Architecture For Humanity Shuts Down

The nonprofit that sought architectural solutions for humanitarian problems is closing after more than 15 years.

Architecture for Humanity, the San Francisco-based nonprofit that brought professional architecture and design services to communities in need around the world, has closed.


The organization had been struggling for about a year. It had trouble finding funding and interest once the novelty of its approach had waned, according to the San Francisco Chronicle. The founders, Kate Stohr and Cameron Sinclair, left the organization in 2013.

Sinclair and Stohr founded the organization in 1999 because they wanted to help provide shelters for refugees returning from Kosovo after years of bloody conflict in the region. They hosted a series of open design competitions for transitional shelters. By the mid-2000s, Architecture for Humanity had more than 60 chapters around the world.

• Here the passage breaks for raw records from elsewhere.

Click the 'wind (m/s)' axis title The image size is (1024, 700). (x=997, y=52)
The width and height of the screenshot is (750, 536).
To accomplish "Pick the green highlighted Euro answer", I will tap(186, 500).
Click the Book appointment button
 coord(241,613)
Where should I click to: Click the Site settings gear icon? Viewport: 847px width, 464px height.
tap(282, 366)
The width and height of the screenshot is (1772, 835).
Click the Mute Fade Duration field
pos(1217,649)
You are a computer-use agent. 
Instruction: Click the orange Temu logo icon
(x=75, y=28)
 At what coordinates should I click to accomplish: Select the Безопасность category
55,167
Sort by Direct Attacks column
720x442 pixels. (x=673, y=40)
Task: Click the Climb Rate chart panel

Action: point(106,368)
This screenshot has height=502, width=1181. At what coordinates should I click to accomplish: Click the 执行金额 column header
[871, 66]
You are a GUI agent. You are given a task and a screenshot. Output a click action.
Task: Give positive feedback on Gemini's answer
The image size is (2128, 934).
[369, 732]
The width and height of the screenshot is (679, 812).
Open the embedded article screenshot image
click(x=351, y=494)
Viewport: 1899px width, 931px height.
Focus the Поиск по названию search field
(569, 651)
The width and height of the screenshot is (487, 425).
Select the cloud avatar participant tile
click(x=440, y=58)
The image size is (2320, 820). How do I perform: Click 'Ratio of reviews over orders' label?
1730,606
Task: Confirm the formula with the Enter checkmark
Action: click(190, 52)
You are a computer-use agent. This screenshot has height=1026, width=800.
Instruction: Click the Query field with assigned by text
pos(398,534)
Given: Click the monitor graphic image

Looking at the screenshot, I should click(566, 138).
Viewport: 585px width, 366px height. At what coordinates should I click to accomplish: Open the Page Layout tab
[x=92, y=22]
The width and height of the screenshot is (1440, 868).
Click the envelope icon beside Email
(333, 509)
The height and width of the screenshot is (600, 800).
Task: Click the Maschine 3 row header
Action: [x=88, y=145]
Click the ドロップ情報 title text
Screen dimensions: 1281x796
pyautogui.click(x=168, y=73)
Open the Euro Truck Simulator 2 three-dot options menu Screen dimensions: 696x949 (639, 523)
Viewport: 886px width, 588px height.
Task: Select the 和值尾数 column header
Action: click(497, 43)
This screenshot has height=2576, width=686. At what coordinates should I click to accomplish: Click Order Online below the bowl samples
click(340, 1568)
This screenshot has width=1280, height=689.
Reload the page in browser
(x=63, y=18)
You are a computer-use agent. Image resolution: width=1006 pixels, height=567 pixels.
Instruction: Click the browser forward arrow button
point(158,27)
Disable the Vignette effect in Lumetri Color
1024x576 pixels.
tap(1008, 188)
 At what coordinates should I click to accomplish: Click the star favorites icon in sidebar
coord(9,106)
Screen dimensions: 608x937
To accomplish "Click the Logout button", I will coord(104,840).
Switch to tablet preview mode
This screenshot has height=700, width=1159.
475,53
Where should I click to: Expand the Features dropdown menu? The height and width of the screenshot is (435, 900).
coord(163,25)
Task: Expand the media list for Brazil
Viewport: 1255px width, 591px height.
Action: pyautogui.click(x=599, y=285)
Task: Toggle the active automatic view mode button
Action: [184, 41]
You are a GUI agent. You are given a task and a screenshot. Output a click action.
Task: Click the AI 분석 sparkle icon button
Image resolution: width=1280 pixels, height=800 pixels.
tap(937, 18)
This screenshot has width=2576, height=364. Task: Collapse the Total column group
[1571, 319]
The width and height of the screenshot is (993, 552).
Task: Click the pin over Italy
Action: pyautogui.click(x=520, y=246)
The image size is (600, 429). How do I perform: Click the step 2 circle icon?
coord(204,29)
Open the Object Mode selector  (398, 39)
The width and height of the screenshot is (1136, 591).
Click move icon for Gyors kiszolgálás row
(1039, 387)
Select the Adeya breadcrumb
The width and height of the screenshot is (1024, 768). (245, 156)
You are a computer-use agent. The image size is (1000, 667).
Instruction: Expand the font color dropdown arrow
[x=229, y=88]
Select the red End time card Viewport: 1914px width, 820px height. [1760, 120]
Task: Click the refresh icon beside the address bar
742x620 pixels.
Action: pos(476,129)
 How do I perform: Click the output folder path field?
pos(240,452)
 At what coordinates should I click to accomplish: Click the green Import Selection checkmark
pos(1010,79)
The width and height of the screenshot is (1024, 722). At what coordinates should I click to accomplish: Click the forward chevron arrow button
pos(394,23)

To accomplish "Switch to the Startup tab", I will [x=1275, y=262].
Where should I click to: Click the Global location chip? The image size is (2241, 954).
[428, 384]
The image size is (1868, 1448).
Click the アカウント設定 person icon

In 2008, the organization received a National Design Award from the Cooper Hewitt, National Design Museum “for its commitment to bringing sustainable architecture to global communities in need,” including the Gulf Coast after Hurricane Katrina’s devastation. Over a period of 15 years, the organization worked in 28 countries around the world and completed more than 245 projects. Its pro-bono work included building schools, sports facilities, and disaster relief, including reconstruction in Haiti after the 2010 earthquake and in Sri Lanka after the Indian Ocean Tsunami.

“The travesty isn’t that the organization went over budget serving communities around the world,” Margie O’Driscoll, former executive director of the San Francisco chapter of the American Institute of Architects, told the San Francisco Chronicle’s John King. “It is that humanitarian design isn’t considered a fundamental right. And that today, in San Francisco, it is easier to find funding for an app than to fund an organization which transforms lives in places most Americans don’t know exists.”

The early history of the organization and its driving philosophy is outlined in the 2006 book Design Like You Give A Damn: Architectural Responses to Humanitarian Crises.